> Task to carry out
Report how many lines below contain the string "Given", with case counting. Give only the number.

> Extracted material

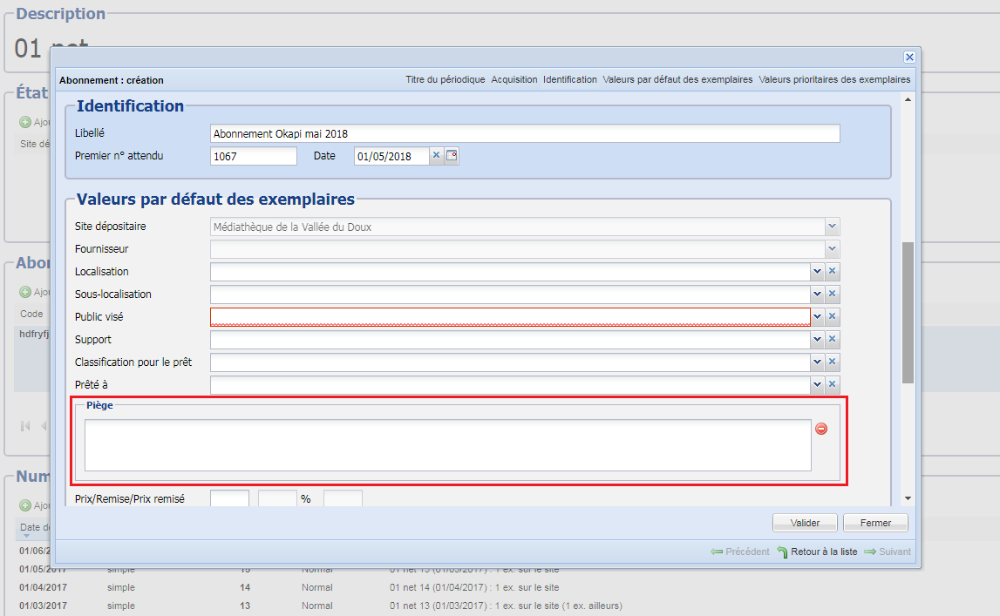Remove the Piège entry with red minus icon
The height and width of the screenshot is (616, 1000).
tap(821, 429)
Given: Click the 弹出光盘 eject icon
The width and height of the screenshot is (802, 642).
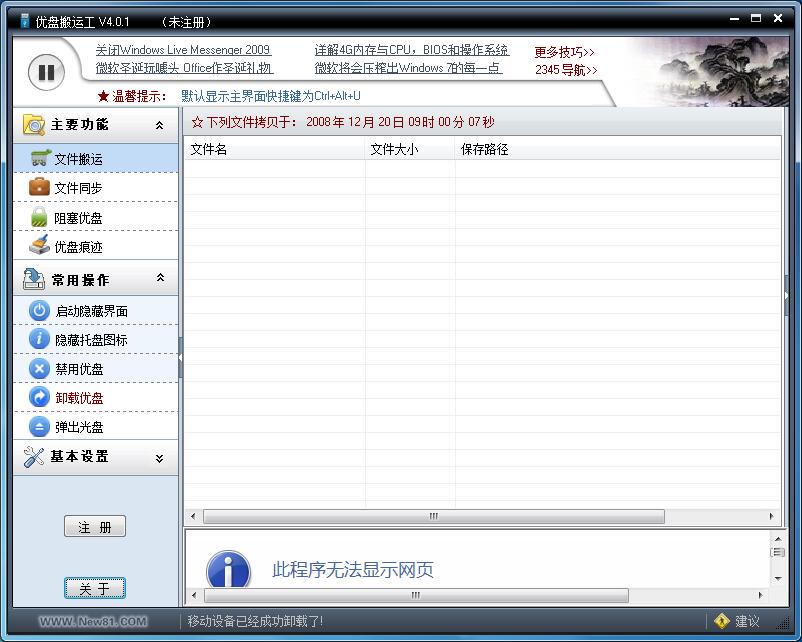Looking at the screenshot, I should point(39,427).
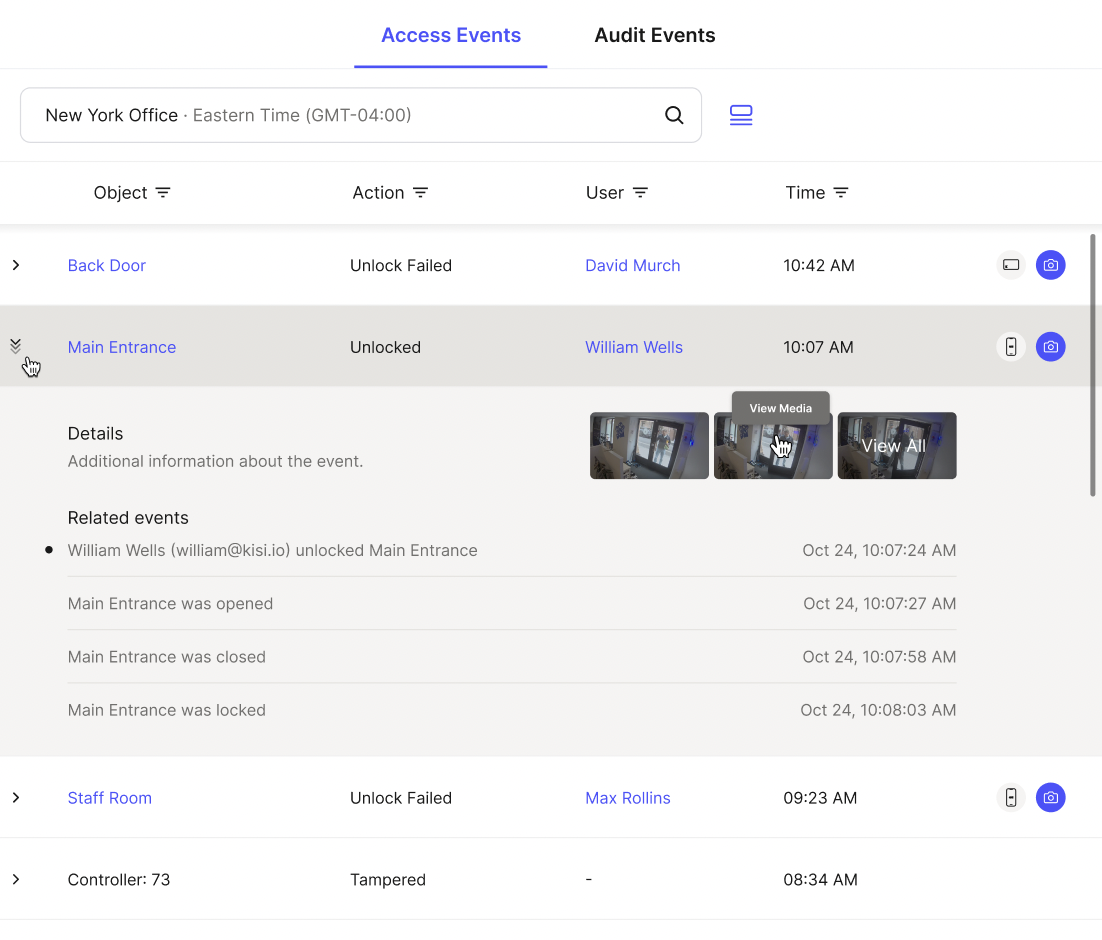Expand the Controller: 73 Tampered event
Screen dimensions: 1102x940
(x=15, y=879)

---

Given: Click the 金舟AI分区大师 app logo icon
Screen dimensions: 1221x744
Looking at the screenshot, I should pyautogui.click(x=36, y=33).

---

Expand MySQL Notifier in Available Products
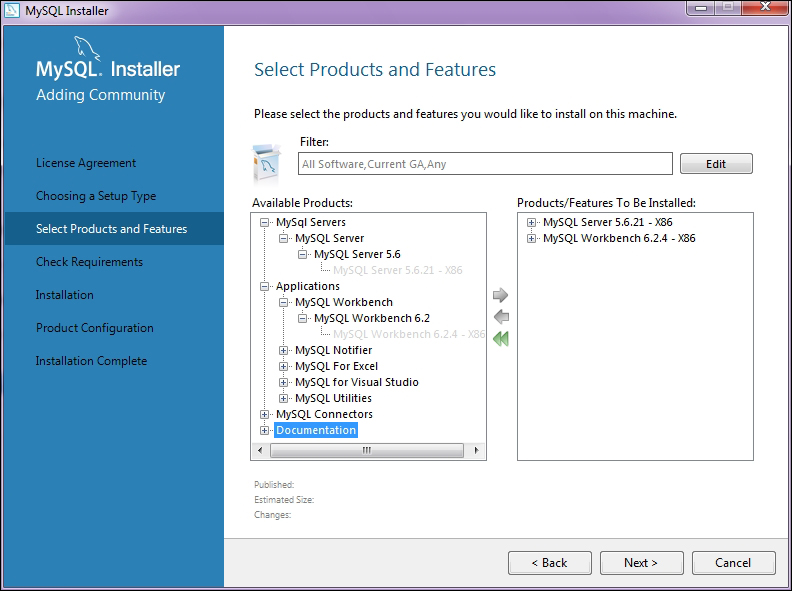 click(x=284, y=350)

> Solution
2